Requirement: Write out exactly the lines from the one with "At what coordinates" through the last line of the data below, but not the pictures.

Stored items
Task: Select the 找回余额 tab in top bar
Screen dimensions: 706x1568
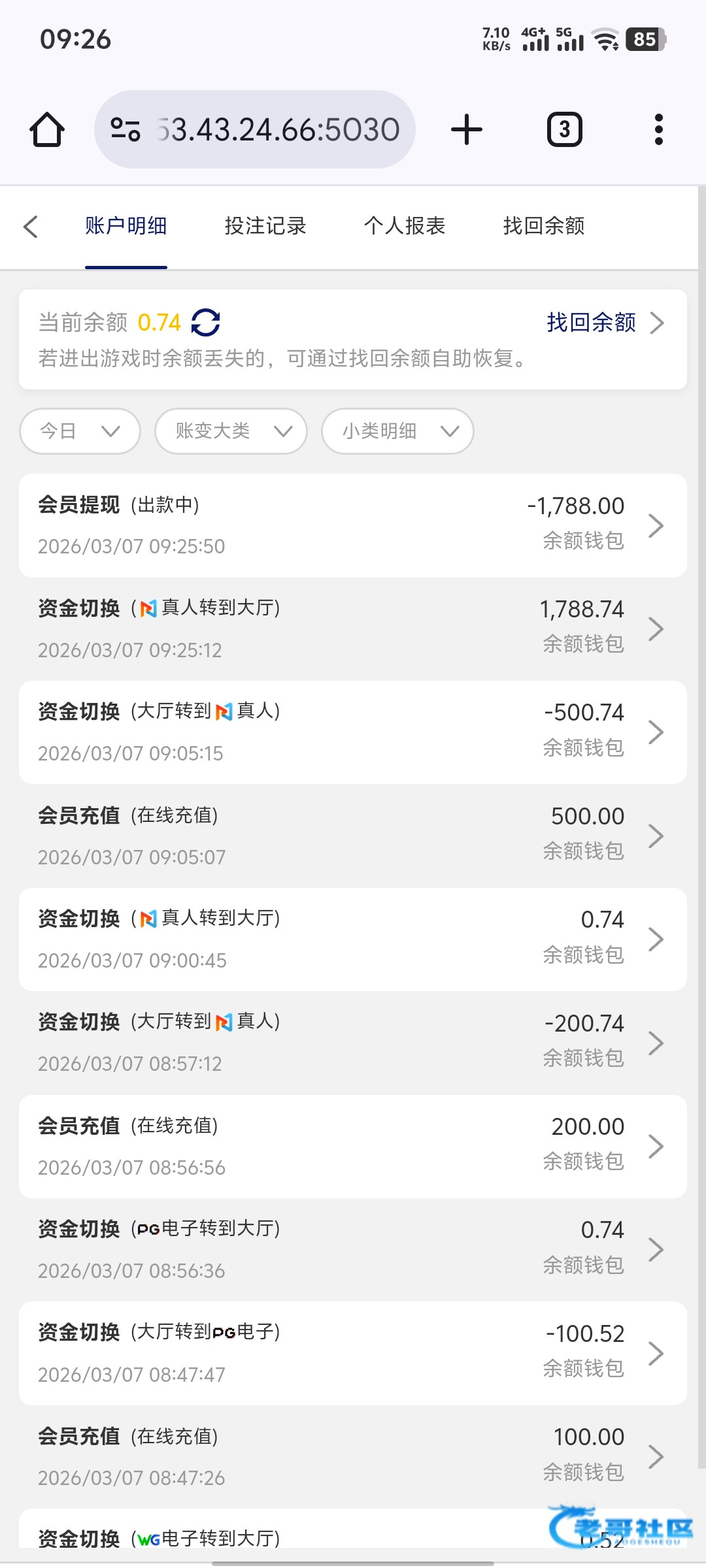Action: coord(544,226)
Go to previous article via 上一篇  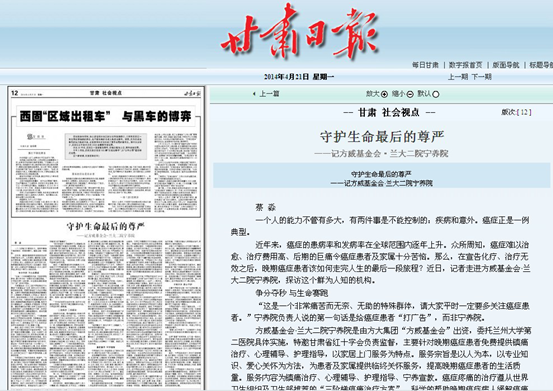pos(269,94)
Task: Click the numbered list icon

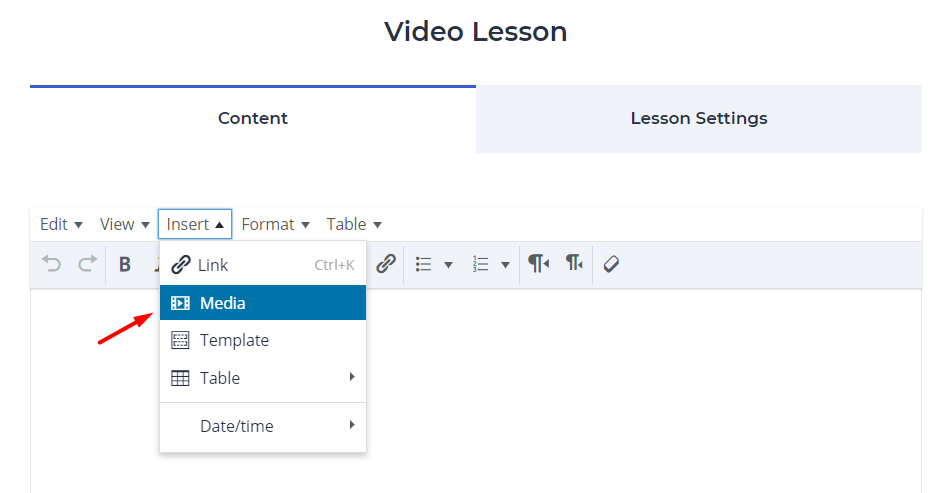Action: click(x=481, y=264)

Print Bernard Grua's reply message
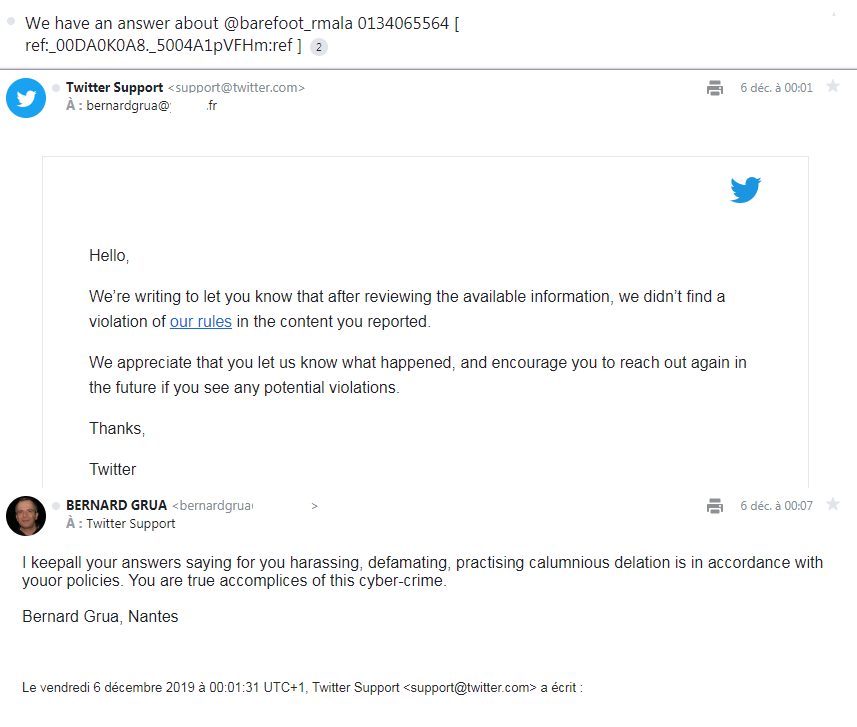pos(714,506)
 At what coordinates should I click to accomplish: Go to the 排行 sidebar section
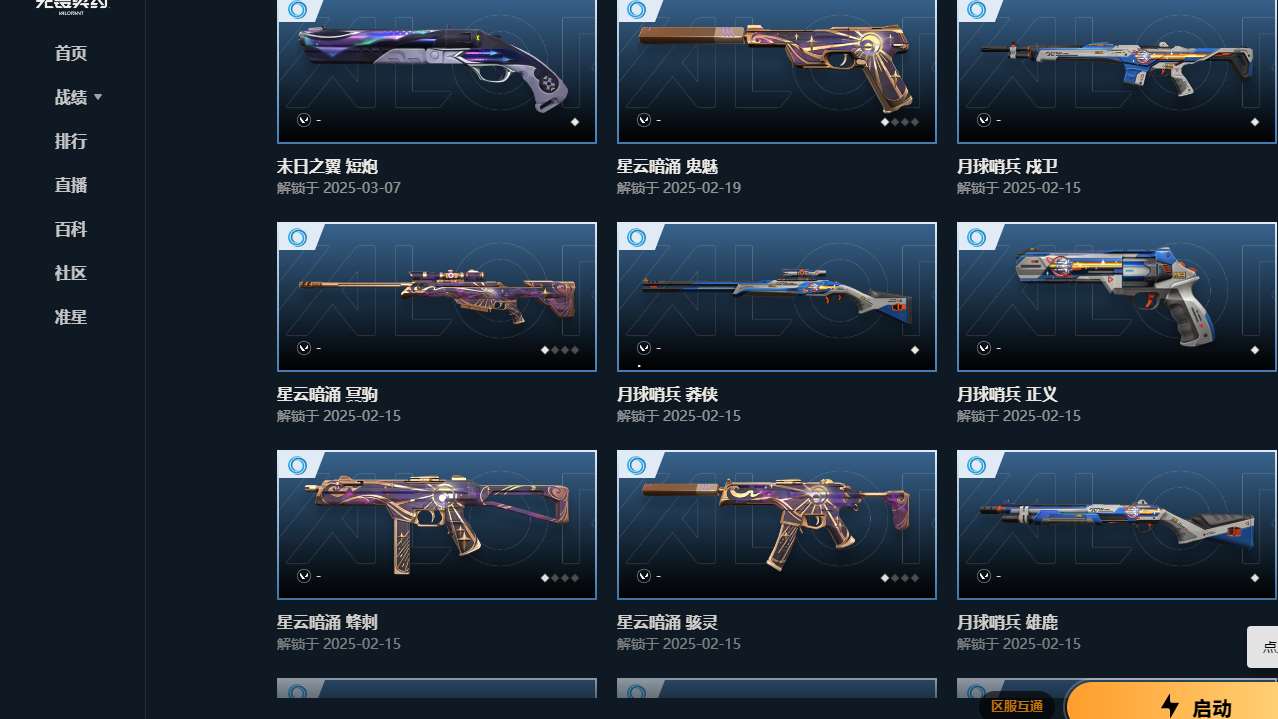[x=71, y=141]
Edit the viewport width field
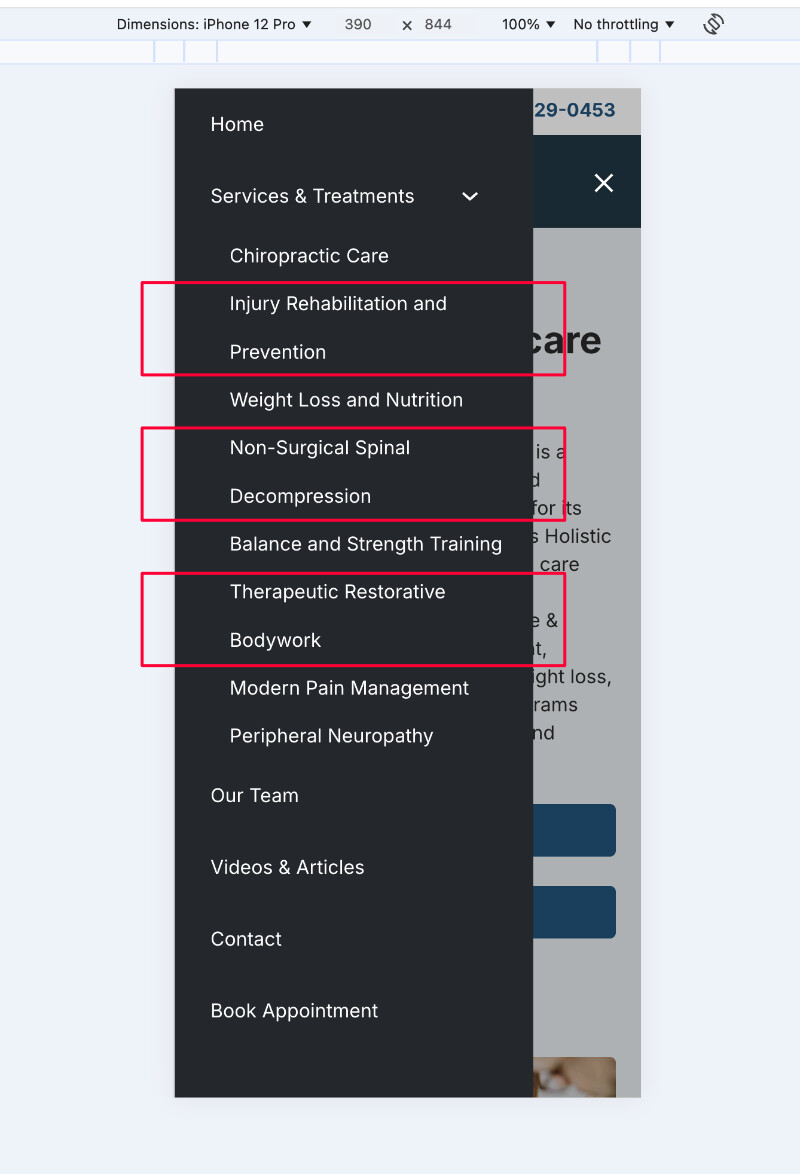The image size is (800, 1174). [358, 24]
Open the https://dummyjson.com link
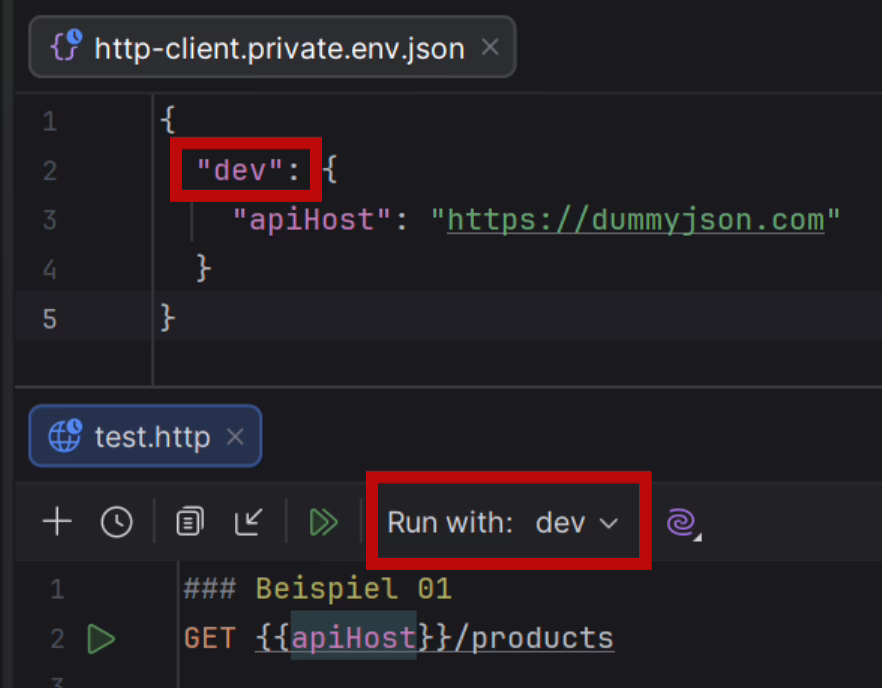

Your solution:
 At what coordinates should I click to accomplish: Go to the 排行 sidebar section
[x=71, y=141]
Edit the viewport width field
The image size is (800, 1174). [358, 24]
Open the https://dummyjson.com link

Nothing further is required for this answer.